Tuesday, November 30, 2010

Ps 118, 24 This is the day the LORD has made

(Ps 118, 24) This is the day the LORD has made

[24] This is the day the LORD has made; let us rejoice in it and be glad

(CCC 2171) God entrusted the sabbath to Israel to keep as a sign of the irrevocable covenant (Cf. Ex 31:16). The sabbath is for the Lord, holy and set apart for the praise of God, his work of creation, and his saving actions on behalf of Israel. (CCC 348) The sabbath is at the heart of Israel's law. To keep the commandments is to correspond to the wisdom and the will of God as expressed in his work of creation. (CCC 349) The eighth day. But for us a new day has dawned: the day of Christ's Resurrection. The seventh day completes the first creation. The eighth day begins the new creation. Thus, the work of creation culminates in the greater work of redemption. The first creation finds its meaning and its summit in the new creation in Christ, the splendour of which surpasses that of the first creation (Cf.
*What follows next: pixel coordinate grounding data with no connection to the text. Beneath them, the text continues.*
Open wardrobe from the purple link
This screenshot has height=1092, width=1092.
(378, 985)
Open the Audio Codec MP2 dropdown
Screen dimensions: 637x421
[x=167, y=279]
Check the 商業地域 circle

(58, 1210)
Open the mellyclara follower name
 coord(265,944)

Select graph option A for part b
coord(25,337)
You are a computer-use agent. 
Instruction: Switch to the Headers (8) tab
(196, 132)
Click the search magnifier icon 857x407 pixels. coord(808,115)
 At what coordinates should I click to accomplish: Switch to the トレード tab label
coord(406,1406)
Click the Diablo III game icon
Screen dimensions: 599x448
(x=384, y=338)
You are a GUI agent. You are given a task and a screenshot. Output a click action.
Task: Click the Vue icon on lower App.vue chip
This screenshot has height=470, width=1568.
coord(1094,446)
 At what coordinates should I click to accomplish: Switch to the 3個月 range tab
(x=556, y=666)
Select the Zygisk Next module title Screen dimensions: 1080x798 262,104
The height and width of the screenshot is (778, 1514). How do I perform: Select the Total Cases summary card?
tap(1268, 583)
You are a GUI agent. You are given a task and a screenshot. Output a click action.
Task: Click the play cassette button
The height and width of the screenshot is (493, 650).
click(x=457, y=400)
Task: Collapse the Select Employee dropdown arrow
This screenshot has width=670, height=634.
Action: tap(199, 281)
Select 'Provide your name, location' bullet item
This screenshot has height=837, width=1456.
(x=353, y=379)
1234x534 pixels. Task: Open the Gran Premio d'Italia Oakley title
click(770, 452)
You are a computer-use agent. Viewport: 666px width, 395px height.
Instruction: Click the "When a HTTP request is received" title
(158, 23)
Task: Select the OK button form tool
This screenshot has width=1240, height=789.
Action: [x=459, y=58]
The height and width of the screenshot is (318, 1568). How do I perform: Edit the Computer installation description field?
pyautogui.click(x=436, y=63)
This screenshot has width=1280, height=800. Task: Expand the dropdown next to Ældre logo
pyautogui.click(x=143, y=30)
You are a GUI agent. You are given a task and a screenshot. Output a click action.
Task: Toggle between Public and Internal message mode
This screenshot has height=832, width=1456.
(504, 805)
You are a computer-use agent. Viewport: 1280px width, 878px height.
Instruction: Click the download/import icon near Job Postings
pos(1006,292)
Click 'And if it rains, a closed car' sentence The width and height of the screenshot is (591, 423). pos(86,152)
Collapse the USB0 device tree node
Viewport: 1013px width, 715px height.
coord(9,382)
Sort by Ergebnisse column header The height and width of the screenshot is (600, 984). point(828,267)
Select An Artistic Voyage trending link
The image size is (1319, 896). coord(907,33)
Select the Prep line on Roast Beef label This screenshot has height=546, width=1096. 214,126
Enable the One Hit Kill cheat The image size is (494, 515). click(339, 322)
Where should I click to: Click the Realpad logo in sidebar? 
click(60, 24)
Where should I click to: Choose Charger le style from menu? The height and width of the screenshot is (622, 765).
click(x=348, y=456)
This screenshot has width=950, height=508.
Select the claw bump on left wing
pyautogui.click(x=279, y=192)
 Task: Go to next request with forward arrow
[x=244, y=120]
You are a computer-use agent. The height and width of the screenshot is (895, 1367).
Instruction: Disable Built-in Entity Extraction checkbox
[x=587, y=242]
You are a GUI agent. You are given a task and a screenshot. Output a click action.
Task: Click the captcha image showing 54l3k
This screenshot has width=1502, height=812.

Roman Missal, Easter Vigil 24, prayer after the first reading). (CCC 2175) Sunday is expressly distinguished from the sabbath which it follows chronologically every week; for Christians its ceremonial observance replaces that of the sabbath. In Christ's Passover, Sunday fulfills the spiritual truth of the Jewish sabbath and announces man's eternal rest in God. For worship under the Law prepared for the mystery of Christ, and what was done there prefigured some aspects of Christ (Cf. 1 Cor 10:11): Those who lived according to the old order of things have come to a new hope, no longer keeping the sabbath, but the Lord's Day, in which our life is blessed by him and by his death (St. Ignatius of Antioch, Ad Magn. 9, 1: SCh 10, 88).